Doʻstobod (Дўстобод/Doʻstobod), known as Soldatsky until 1991, is a city in Tashkent Region, Uzbekistan. It is the capital of Quyichirchiq District. Its population was 13,600 in 2000, and 16,200 in 2016.

== Etymology ==
The name Doʻstobod (Дўстобод) is of Iranian origin and consists of two elements: дўст and -обод/-абад. Дўст (دوست) is a word meaning "friend," "close person," or "comrade," while -обод (-آباد) is a common toponymic affix in Iranian-speaking regions, meaning "inhabited place," "populated area," or "flourishing settlement." Thus, the toponym Doʻstobod can be interpreted as "settlement of friends" or "city of friendship." Many places in Central Asia also feature names with the suffix -абад, such as Ashgabat, Islamabad, or Türkmenabat.

== History ==
The Russian colonization of the Tashkent district, which was part of the Syr Darya region in the Turkestan region, began in the early 1980s. The second wave of Russian settlers arrived at the lower reaches of the Syr Darya River, Akhangaran. During this period, in 1894, the settlement of Soldatsky was founded. The residents were primarily Russian Cossacks, Ukrainians, merchants, and simple peasants. From 1870 to 1895, 10,000 rubles were issued as gratuitous assistance to 615 families and 25,000 rubles as loans to 897 families. The tsarist autocracy's resettlement policy was implemented not through the development of vast tracts of empty land, but by displacing local residents from established lands. From the time of the conquest of Central Asia until 1906, 159,561 dessiatines (1,742.43 sq. km) were seized for Cossack and peasant colonization in the Syr Darya region. In 1894, the resettlement of the village of Soldatsky to the Tashkent district was completed.
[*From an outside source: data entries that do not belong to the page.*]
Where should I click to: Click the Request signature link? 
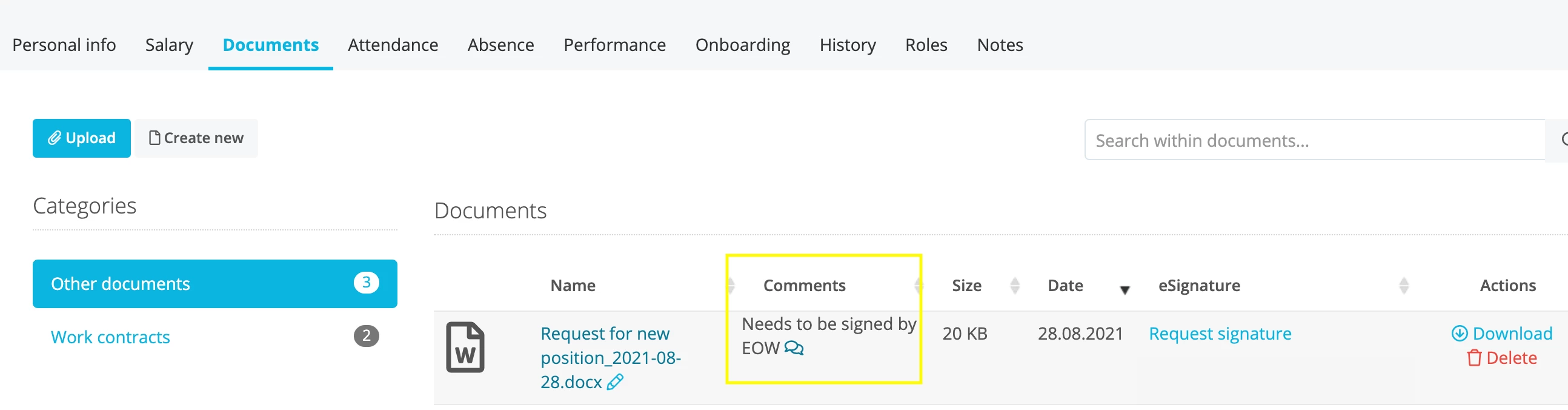(x=1219, y=334)
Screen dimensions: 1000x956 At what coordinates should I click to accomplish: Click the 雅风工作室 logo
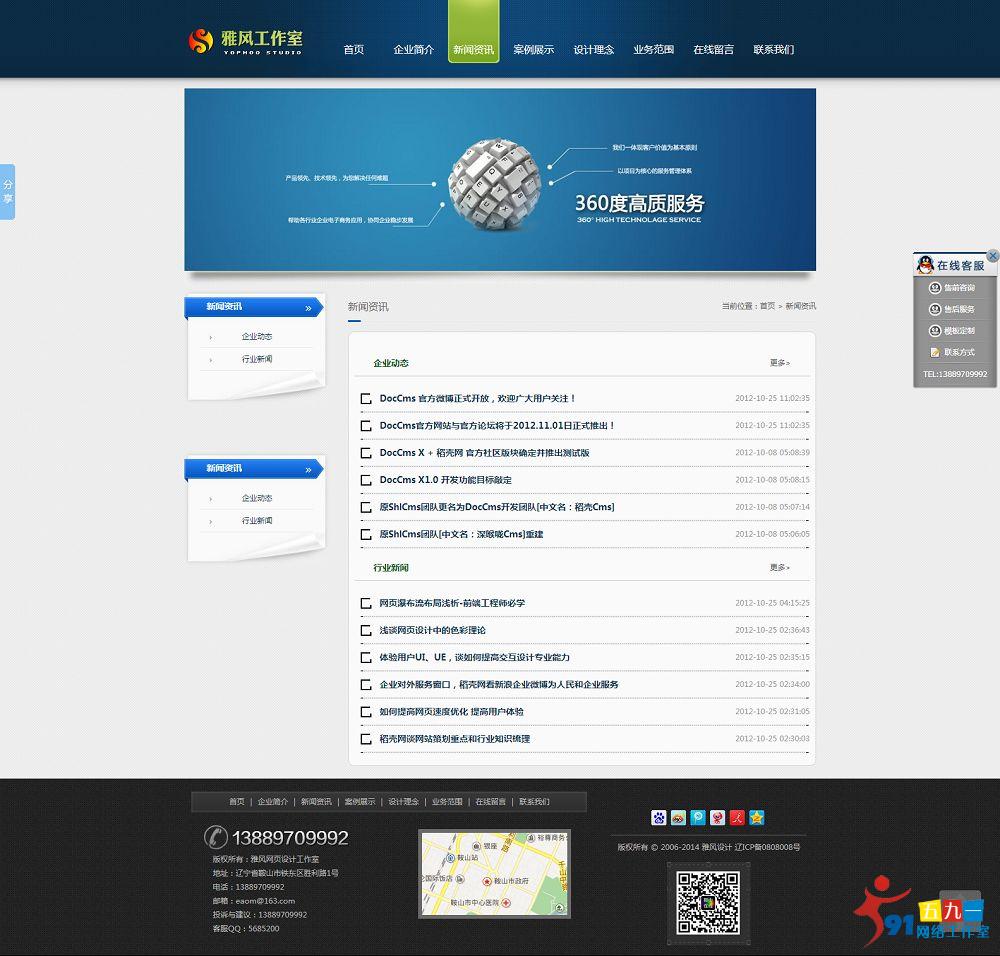(246, 42)
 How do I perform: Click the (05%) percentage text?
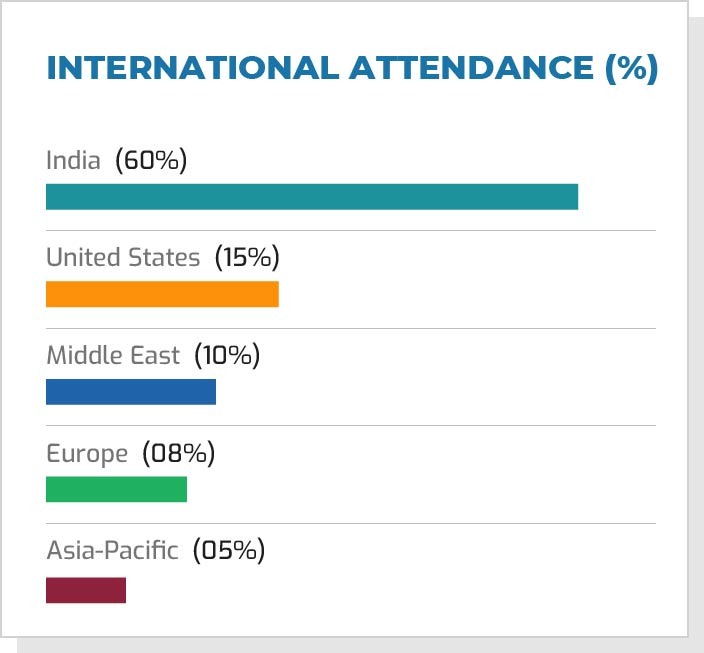click(x=228, y=550)
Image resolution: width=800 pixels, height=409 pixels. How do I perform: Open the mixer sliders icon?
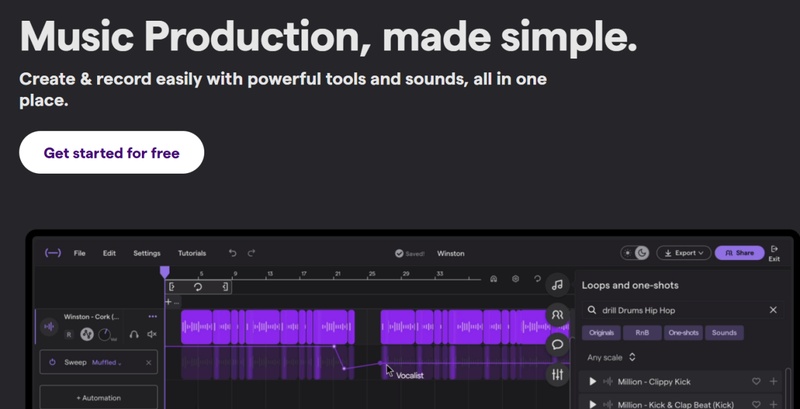pos(557,374)
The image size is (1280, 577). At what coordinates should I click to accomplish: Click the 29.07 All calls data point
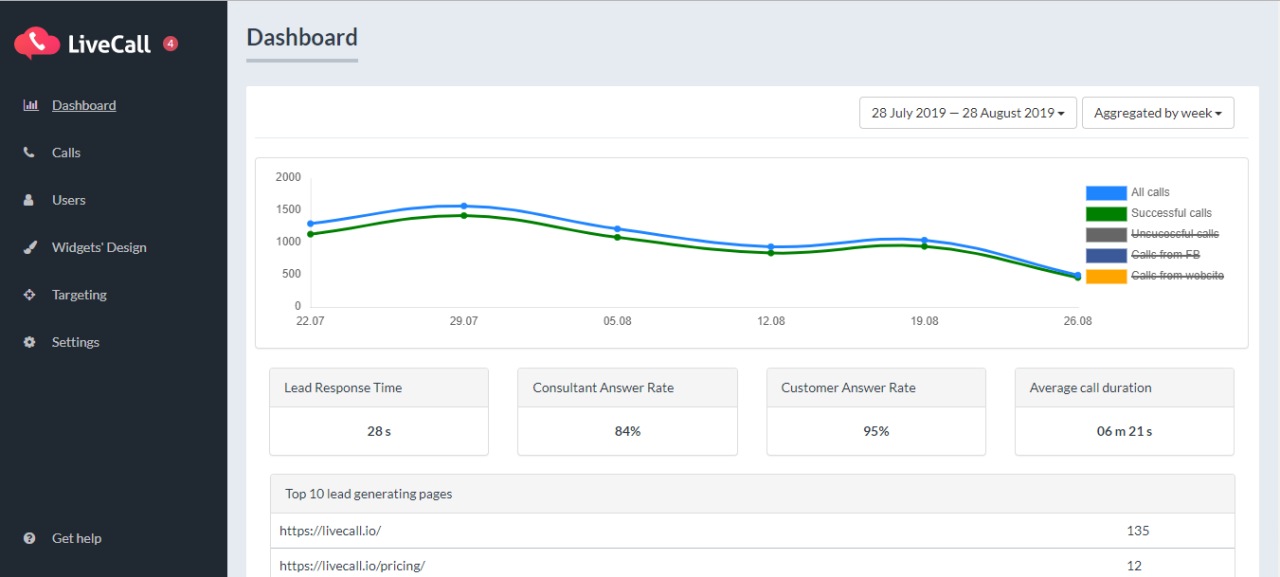click(464, 206)
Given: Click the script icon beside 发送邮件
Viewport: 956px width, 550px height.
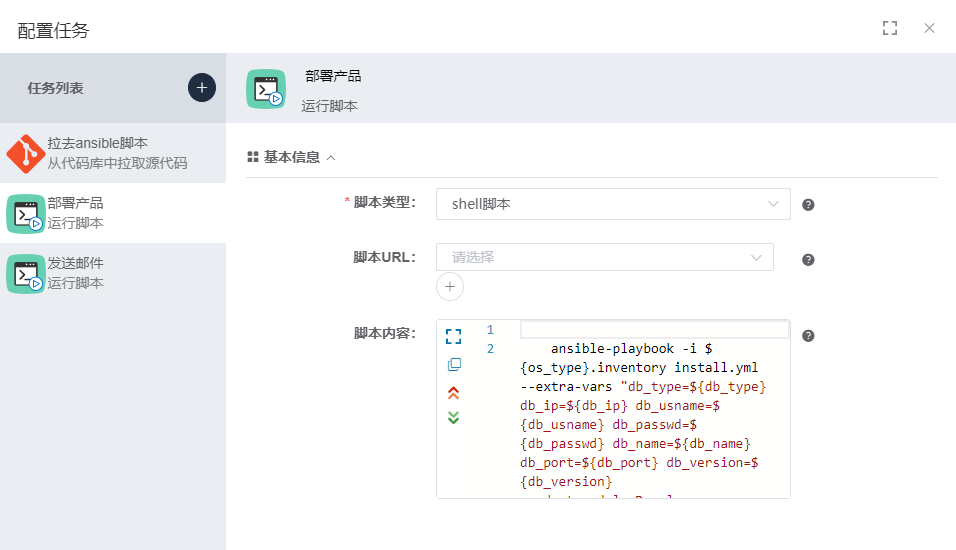Looking at the screenshot, I should click(25, 273).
The village's area in 1894 was 2,728 dessiatines (29.79 sq. km.).

In 1904, the Soldatsky parish school was opened, and later the name was changed to "Herzen School."

An Orthodox church was built here, consecrated on the eve of the 1917 Revolution, and existed until 1936, after which it was destroyed. In 1942, it was consecrated as a prayer house.

Until 1991, the town was called Soldatsky, and until 1996, Askarlik. It is located 50 km from the Razyezd 55 railway station (on the Khavast-Tashkent line).

During the Soviet period, such large enterprises as the Textile and Haberdashery Factory, the Lubyanoy Plant, the Experimental Mechanical Plant, and SSK-3 were commissioned.

In early 1992, a courtyard of the Holy Trinity-St. Nicholas Monastery was established here, transformed in 1998 into the Holy Protection Convent.

On January 21, 1994, a hospital was opened in southern Tashkent.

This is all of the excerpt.